What are the 4 solutions of this easy number puzzle?

Spoiler for Solution:

Easy Savoury - solution
None of the students can have numbers 1 or 10, since they would guess the other one’s number with no problems. I will describe solutions at one end of the interval of numbers 1-10 (the same can be done on the other end).
Information that the second student does not know must be important for the first student. So the first one must expect that the second one has 1 or 3 (if the first one has 2). And as the second student does not know, then he has certainly not 1. So the first pair is 2 and 3.
If the first one had 3, then he would expect the other one to have either 2 or 4. But if the second one had 2 (and the second one would have known that the first one does not have 1), then he would know the number of the first student. However, neither the second student knows the answer – so he has 4. The second pair of numbers is 3 and 4.
Solutions at the other end of interval are 9 and 8 or 8 and 7.

Spoiler for old wording:

A teacher thinks of two consecutive numbers between 1 and 10 (Edit: 1 and 10 included). The first student knows one number and the second student knows the second number. The conversation of the students is as follows:
First: I do not know your number.
Second: Neither do I know your number.
First: Now I know.
Will you find all 4 solutions?

[Red Hat]

What happened if the student A has the number five?
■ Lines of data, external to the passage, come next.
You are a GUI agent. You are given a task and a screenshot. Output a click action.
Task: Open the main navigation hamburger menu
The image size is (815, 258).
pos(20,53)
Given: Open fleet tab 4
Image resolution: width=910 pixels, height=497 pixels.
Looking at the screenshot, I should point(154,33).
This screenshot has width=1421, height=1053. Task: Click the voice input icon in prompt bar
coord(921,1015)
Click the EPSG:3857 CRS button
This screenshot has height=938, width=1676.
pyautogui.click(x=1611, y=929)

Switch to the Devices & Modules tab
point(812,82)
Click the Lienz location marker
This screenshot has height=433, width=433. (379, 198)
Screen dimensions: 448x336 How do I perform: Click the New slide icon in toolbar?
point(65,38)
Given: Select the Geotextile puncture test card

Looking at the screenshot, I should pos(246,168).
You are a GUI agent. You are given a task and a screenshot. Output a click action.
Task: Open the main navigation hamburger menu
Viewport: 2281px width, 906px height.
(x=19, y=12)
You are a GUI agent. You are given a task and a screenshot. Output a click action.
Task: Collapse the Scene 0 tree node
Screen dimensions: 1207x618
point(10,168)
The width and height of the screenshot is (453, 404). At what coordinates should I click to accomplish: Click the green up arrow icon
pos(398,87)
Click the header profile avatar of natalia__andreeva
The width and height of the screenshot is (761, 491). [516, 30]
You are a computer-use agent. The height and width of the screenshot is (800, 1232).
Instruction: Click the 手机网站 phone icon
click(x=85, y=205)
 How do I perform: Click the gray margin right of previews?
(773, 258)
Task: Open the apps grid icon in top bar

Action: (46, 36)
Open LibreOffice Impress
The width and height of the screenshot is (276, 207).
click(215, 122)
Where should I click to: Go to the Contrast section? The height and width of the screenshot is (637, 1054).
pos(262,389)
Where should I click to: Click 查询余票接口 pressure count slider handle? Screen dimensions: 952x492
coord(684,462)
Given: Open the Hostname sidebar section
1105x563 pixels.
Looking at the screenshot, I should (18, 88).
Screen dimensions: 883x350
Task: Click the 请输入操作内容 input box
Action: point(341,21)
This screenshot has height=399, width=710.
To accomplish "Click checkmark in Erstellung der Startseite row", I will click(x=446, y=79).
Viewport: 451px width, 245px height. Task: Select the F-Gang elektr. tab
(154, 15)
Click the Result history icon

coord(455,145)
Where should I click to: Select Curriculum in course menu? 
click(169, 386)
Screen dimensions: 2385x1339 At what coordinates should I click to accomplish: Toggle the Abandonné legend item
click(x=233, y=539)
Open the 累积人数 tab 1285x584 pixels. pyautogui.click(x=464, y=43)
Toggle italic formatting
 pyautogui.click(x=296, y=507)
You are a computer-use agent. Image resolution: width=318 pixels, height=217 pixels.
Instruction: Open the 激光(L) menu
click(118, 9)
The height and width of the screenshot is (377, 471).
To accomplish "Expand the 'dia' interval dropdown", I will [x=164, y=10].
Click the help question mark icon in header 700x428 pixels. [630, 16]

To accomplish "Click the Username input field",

Student B can have either the number 4 or 6, in which case he could guess that the other student has 3, 5, or 7.

[mrbojangles]

Honestly, when I tried doing this one, I never included 1 or 10 in the first place since the original problem says BETWEEN 1 and 10, meaning the numbers in question are 2 through 9. That might seem nit picky but these ARE brainteasers and it'd be nice if this one was clarified a little bit more. Also, I agree with the other person, what happens in the case of a 5? Why has that one been eliminated?

[earl11]

If it was a 5, then the first one would not be able to say "Now I know". Instead, he would have said "I still don't know". Then, the 2nd person would know that the 1st person has either 4,5, or 6. If the 2nd person had a 3, 4, 6 or a 7, he would be able to say "I know now". But if he had a 5, he would still not be sure. And then the 1st person would know that the 2nd person has a 5.

[courtneycater]

I can think of two situations but not four. If A has the number two, he knows B is either one or three. If B is one, B would KNOW A is two. Since B doesn't know, B must be three. The same would go for eight and nine

I'm getting addicted to these puzzles. I totally forgot to watch TV tonight. Anyone know where to find lateral thinking puzzles?
I guess I could look a little harder but I just can't put off watvching TV any longer

[niilynn]

The questions asks "Will you find all 4 solutions?" The answer, then, should be "yes" or "no." There are a lot of riddles on here that ask that sort of question. The question SHOULD state, "what are the 4 solutions?"

[rookie1ja]

Quote

The questions asks "Will you find all 4 solutions?" The answer, then, should be "yes" or "no." There are a lot of riddles on here that ask that sort of question. The question SHOULD state, "what are the 4 solutions?"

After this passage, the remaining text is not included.